Order The Riflemans Guide, shooting jacket, and targets from Fredsm14stocks.com

Read the guide front to rear, then keep it in your range bag and read it a few more times.

Go to the range and shoot.

Total $300-$350 all said and done. 

Join the RWVA, attend an Appleseed, which will quailfy you to order a GI surplus 
M1 Garand 30.06 rifle starting a just $495.00. It will be FedExed right to your house. Buy as much ammo with it as you can. ODCMP.COM
Use the 10/22 for training as it is so cheap to shoot. Use the M1 as much as you can afford to. 
Go to Appleseed some more, become a Rifleman and start instructing others to become riflemen.

Simple, cheap, fun, saving our History, saving our country. Who in the H*** is not up for that!!!

Did I miss anything?

----------


## MoneyWhereMyMouthIs2

> It's site not sight.




A site is a place.  Iron sights are called sights as in "see" because they are a mechanical optical device.  That's what I was taught, anyway.

----------


## acptulsa

Yeah, B964, you missed two things:

Don't expect the Garand to be as accurate as that amazing Ruger.  Accurate, yes, just not quite as much.

Smile!

Wow, I think I like your group.  Nice to see someone else who believes placing their rounds carefully is more important than throwing as many grains of lead downrange as possible!

----------


## B964

> Yeah, B964, you missed two things:
> 
> Don't expect the Garand to be as accurate as that amazing Ruger.  Accurate, yes, just not quite as much.
> 
> Smile!
> 
> Wow, I think I like your group.  Nice to see someone else who believes placing their rounds carefully is more important than throwing as many grains of lead downrange as possible!


Smile!? You lost me on that. Do my posts read like I am grinding my teeth?
I guess maybe I am sometimes.

----------


## acptulsa

> Smile!? You lost me on that. Do my posts read like I am grinding my teeth?
> I guess maybe I am sometimes.


Sorry, I missed a step.

Look at your bull's eye.

Smile.

----------


## B964

> Sorry, I missed a step.
> 
> Look at your bull's eye.
> 
> Smile.



Right. I understand now.

----------


## hillbilly123069

Can't go wrong with a 30/30 Winchester.

----------


## jkm1864

Springfield M1A has the best Iron sites and can shoot up to 500 yards accurately with them. I have a scout and I am very pleased with the rifle. I also love the construction it isn't made from cheap plastic like most guns to. The rifle is a bit heavy but very durable. I was actually thinking about buying another one but considering the fact they are pretty pricey I might have to wait. I would recommend getting a good bolt action with a scope and a semi auto with iron sites.

----------


## newyearsrevolution08

I am looking into a m1a BUT will be setting up my ruger 10/22 with iron sights for one of these events here in Cali once I locate one I can go to.
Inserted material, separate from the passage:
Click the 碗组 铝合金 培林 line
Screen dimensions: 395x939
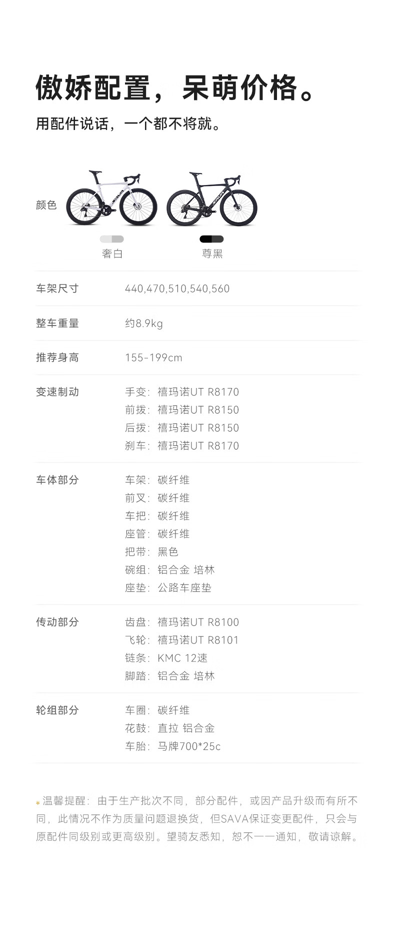(170, 570)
 A 10/22 is a great rifle to learn with and fix mistakes with WITHOUT a costly operation especially with prices how they are nowadays.

 Now still on the 10/22, any suggestions for stocks that will go well with the iron sights and do they also have that setup for any bull barrels?

-----------------------

 For the appleseed I want to take a m1a BUT also a 10/22 as well, do they allow 2 rifles during it or should you only work with one rifle the entire time?

-----------------------

 I believe they speak down on the bolt action at the appleseed BUT don't quote me on it. It makes it a bit harder for those new to it versus a semi...

-----------------------

----------


## B964

> I am looking into a m1a BUT will be setting up my ruger 10/22 with iron sights for one of these events here in Cali once I locate one I can go to.
> 
>  A 10/22 is a great rifle to learn with and fix mistakes with WITHOUT a costly operation especially with prices how they are nowadays.
> 
>  Now still on the 10/22, any suggestions for stocks that will go well with the iron sights and do they also have that setup for any bull barrels?
> 
> -----------------------
> 
>  For the appleseed I want to take a m1a BUT also a 10/22 as well, do they allow 2 rifles during it or should you only work with one rifle the entire time?
> ...


The factory wood stock is fine, but a Houge OverMolded stock would be good also.

Tech-Sights makes a TS157 dovetail adaptor for a .920 barrel for the front sight.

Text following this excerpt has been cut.